> [What you have to do]
Output nothing but the lines from the first line of the entries to the line with "Task: Hide Layer 1 visibility eye", inclusive, exactly as they read.

START Task data

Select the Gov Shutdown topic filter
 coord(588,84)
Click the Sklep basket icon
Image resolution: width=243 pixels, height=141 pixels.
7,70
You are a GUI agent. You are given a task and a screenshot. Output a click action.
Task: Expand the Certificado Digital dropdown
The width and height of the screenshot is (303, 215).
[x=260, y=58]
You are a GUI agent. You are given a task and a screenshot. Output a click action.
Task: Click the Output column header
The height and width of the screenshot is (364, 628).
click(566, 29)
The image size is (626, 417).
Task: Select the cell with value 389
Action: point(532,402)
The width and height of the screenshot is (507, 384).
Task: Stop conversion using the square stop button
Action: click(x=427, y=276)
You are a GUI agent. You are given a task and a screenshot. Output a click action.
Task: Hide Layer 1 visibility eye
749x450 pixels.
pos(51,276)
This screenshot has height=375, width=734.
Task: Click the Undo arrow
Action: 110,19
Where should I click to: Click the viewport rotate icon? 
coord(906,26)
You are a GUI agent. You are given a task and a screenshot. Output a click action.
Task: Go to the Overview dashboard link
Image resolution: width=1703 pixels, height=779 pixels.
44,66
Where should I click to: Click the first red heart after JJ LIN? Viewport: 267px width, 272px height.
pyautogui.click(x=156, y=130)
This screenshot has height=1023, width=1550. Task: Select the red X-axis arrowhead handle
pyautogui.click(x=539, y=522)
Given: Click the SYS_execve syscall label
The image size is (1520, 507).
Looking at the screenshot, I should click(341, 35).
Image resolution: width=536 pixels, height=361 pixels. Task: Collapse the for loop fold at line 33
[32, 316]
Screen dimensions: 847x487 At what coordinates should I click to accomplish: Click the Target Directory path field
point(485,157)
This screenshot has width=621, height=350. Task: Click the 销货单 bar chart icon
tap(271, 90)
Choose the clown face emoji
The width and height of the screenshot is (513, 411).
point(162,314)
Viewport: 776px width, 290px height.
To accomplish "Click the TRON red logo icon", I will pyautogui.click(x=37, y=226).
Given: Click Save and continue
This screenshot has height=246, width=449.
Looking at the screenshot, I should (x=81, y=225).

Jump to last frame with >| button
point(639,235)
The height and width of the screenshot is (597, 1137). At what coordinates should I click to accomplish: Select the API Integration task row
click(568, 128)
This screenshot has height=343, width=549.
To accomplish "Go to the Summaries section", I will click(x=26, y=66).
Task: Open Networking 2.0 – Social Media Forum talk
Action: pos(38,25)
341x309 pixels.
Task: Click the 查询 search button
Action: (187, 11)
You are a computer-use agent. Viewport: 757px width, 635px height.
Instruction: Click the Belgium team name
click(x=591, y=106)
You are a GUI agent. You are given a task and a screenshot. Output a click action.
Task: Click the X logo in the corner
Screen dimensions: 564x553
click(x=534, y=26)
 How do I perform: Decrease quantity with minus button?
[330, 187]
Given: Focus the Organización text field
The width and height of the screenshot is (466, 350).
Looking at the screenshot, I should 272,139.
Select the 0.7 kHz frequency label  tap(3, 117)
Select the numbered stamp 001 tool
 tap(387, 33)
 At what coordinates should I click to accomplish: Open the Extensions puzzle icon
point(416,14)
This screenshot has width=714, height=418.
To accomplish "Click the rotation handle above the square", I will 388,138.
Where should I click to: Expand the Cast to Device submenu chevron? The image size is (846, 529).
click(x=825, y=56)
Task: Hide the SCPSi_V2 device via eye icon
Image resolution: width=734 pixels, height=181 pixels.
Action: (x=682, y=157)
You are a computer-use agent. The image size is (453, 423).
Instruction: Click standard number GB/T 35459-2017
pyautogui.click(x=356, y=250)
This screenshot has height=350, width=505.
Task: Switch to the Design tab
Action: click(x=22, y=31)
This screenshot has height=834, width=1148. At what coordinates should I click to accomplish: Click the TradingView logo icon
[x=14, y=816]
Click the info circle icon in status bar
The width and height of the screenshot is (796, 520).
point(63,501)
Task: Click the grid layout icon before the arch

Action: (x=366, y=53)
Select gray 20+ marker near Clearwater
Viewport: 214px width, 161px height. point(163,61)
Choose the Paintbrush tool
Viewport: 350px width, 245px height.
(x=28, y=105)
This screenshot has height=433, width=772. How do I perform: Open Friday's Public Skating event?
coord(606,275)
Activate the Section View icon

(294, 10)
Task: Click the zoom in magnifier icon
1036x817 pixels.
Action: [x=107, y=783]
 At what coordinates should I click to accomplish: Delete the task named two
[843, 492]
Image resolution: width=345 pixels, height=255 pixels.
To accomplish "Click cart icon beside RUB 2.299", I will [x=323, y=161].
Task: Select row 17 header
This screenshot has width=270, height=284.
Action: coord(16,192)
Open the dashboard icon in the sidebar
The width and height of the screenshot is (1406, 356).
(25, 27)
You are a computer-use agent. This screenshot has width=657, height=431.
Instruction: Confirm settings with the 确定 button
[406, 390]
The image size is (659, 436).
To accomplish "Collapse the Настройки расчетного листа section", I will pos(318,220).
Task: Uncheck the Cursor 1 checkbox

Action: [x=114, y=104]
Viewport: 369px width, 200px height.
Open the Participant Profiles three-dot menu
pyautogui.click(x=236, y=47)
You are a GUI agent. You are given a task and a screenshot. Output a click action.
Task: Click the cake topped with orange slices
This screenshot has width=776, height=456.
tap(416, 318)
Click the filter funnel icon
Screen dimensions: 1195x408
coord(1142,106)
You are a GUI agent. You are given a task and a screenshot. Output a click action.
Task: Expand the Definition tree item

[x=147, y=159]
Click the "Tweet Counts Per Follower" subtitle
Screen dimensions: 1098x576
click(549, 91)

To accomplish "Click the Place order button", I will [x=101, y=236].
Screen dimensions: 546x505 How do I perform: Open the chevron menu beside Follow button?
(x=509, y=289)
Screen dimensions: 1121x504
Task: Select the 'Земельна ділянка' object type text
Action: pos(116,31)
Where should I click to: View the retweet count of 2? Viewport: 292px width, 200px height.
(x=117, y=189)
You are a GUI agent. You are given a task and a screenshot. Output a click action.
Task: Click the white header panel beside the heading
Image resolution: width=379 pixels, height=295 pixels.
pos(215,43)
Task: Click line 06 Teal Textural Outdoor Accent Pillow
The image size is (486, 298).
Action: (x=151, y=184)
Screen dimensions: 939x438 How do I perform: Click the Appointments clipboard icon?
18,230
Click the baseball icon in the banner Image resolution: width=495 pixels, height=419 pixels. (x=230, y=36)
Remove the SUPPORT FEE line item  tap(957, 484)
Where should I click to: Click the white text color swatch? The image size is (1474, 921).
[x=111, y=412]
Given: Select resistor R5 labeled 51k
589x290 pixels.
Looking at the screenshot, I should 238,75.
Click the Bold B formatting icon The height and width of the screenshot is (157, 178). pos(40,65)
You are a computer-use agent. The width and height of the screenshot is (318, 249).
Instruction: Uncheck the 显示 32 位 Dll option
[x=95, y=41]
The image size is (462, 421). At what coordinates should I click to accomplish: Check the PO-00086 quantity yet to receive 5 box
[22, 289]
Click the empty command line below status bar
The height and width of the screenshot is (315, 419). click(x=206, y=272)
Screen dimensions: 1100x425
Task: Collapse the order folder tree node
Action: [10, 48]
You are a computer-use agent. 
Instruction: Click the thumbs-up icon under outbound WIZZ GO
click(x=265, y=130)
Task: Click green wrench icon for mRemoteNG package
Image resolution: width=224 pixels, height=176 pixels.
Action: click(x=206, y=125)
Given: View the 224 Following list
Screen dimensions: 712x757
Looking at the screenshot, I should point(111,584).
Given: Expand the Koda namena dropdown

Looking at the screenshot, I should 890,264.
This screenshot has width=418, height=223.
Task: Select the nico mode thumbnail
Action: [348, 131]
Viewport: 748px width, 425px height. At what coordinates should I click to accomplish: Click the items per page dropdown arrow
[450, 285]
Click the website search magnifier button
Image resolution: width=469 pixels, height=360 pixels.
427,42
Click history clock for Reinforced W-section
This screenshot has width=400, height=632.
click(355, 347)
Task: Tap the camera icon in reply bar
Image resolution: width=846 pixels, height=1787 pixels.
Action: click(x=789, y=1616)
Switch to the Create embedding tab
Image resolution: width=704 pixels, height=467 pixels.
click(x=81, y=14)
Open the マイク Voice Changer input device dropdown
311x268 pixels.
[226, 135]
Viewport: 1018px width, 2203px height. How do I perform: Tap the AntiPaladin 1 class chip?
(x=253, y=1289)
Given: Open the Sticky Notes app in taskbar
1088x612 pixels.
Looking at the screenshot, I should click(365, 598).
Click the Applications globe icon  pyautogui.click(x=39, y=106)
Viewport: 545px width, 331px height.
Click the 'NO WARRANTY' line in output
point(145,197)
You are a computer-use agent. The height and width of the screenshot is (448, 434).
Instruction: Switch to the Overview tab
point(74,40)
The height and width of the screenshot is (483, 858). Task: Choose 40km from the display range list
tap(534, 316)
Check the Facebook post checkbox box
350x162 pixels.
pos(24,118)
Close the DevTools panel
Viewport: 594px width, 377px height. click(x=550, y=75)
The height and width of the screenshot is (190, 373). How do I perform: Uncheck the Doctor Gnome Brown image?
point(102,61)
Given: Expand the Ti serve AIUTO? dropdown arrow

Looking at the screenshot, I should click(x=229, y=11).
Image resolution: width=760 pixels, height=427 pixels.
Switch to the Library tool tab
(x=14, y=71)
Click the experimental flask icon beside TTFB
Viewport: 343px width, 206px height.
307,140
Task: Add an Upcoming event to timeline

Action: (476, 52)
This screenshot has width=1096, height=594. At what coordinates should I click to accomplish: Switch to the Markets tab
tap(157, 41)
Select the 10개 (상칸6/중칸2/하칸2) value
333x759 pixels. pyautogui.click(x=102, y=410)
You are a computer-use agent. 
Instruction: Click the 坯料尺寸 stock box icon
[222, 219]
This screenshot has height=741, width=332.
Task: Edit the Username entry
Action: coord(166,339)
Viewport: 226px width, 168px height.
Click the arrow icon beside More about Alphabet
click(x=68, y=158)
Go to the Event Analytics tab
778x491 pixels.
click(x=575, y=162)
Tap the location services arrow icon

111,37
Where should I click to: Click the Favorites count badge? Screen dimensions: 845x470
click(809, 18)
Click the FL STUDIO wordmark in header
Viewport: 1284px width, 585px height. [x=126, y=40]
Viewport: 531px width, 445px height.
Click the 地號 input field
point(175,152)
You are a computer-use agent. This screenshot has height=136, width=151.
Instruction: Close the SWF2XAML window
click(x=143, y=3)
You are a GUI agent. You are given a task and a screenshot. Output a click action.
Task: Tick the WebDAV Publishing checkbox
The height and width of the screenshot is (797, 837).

END Task data

> [Output below]
Select the Gov Shutdown topic filter
 coord(588,84)
Click the Sklep basket icon
Image resolution: width=243 pixels, height=141 pixels.
7,70
You are a GUI agent. You are given a task and a screenshot. Output a click action.
Task: Expand the Certificado Digital dropdown
The width and height of the screenshot is (303, 215).
[x=260, y=58]
You are a GUI agent. You are given a task and a screenshot. Output a click action.
Task: Click the Output column header
The height and width of the screenshot is (364, 628).
click(566, 29)
The image size is (626, 417).
Task: Select the cell with value 389
Action: point(532,402)
The width and height of the screenshot is (507, 384).
Task: Stop conversion using the square stop button
Action: click(x=427, y=276)
You are a GUI agent. You are given a task and a screenshot. Output a click action.
Task: Hide Layer 1 visibility eye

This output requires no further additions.